La marcia e il rugby sono sport diversi anche per il fatto che uno è forse la quintessenza dell’individualità, mentre l’altro è uno degli sport di squadra più aggregativi al mondo.

 

"Tra i miei compagni solo io faccio il Ramadan – confessa Traorè – Una volta c’era anche Monty Ioane, che faceva tanta fatica. Ora lui è andato a giocare in Australia e sono rimasto solo io, ma trovo comunque dentro di me la forza per non cedere mai e per aspettare sempre il tramonto per tornare a mangiare e bere".

 

"Questo periodo è importantissimo per i musulmani. Sono contento della scelta di convertirmi", dice Stano. "Ancora non sono stato a La Mecca, ma devo andare perché è uno dei cinque pilastri dell’Islam.

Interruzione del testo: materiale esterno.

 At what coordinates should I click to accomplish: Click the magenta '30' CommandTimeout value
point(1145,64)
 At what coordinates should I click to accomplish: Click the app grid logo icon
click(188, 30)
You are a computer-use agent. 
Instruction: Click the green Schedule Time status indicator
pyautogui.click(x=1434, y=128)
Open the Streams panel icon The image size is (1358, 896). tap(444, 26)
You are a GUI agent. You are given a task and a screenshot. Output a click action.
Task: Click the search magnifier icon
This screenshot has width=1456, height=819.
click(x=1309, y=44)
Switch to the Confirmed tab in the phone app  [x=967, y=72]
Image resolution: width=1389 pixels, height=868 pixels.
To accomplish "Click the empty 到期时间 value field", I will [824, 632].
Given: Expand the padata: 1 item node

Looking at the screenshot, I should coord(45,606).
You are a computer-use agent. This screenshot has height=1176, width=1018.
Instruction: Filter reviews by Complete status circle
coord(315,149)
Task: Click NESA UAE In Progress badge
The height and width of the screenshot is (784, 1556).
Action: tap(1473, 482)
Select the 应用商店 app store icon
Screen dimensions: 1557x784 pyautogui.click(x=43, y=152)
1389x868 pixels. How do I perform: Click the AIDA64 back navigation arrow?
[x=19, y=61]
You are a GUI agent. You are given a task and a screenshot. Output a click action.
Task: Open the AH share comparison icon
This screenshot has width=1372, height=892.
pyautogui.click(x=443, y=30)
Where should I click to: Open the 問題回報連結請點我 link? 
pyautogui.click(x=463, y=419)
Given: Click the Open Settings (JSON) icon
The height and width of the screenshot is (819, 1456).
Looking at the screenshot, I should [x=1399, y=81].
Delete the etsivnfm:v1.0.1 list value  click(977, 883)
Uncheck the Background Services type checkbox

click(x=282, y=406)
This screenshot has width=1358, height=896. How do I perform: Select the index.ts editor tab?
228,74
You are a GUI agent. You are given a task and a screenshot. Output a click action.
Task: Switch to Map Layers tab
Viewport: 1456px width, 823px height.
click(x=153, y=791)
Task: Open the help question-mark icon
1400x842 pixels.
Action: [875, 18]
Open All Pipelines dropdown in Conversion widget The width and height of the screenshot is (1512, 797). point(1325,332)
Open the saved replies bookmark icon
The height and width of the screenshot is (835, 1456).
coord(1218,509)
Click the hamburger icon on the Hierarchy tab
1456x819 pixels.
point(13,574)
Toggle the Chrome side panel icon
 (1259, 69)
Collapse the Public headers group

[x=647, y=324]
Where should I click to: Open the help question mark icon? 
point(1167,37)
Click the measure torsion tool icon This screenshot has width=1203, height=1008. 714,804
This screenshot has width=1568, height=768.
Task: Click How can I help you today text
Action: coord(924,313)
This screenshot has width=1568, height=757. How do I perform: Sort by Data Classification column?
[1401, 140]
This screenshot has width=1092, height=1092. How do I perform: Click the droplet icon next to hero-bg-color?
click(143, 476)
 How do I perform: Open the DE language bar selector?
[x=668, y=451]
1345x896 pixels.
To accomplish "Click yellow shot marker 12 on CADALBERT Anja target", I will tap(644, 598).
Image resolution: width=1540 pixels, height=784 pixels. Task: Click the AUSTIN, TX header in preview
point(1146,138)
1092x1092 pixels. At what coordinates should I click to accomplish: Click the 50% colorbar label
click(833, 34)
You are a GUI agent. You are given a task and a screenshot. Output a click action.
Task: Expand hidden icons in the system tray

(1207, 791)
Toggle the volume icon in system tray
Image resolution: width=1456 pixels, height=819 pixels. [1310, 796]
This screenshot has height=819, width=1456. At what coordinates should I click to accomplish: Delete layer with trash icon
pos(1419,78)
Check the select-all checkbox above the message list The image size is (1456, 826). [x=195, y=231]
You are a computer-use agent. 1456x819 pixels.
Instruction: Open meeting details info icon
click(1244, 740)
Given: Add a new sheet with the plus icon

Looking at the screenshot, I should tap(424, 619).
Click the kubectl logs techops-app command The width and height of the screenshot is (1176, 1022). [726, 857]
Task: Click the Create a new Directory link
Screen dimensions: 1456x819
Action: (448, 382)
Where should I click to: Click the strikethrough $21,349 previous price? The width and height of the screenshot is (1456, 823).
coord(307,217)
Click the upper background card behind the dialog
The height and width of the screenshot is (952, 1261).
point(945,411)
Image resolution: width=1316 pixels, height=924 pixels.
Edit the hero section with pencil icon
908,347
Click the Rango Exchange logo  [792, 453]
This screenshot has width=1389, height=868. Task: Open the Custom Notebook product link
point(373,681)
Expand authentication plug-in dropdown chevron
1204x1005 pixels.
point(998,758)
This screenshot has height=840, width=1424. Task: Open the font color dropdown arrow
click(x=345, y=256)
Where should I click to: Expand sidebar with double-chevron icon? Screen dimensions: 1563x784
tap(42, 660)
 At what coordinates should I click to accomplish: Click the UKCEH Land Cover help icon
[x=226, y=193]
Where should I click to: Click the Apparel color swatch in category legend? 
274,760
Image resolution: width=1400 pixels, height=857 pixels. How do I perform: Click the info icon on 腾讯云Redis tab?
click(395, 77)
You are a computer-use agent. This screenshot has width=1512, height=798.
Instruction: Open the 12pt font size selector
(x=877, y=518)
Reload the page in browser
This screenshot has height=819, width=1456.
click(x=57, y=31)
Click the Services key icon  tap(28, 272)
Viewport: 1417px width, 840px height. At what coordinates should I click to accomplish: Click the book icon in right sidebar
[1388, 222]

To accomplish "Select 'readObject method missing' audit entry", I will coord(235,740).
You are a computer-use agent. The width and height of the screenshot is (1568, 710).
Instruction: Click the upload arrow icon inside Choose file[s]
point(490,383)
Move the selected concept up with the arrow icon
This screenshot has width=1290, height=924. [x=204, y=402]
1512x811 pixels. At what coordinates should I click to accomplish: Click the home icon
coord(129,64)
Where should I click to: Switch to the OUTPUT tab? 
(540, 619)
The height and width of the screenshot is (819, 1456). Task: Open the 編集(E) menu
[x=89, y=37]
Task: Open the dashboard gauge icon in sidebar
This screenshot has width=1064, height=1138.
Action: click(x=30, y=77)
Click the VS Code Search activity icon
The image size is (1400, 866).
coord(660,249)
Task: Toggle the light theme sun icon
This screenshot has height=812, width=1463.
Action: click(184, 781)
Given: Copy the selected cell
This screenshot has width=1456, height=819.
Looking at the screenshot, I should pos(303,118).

I miei parenti acquisiti mi hanno detto che è un’esperienza unica, ma visto che anche mia moglie ancora non ci è stata, voglio rendere il pellegrinaggio un’esperienza importante per entrambi".

 

Anche Traorè non ci è ancora stato: "Ho sentito chi già è andato e ho visto i video, è una cosa incredibile vedere milioni di persone riunite nello stesso posto. C’è gente che va lì quando è in punto di morte, perché morire a La Mecca è una delle cose più sacre che esistano. Non vedo l’ora di andarci per dare un senso in più al mio rapporto con la fede, in un luogo in cui tutti, dal più ricco al più povero, fanno le stesse cose e vivono le stesse emozioni".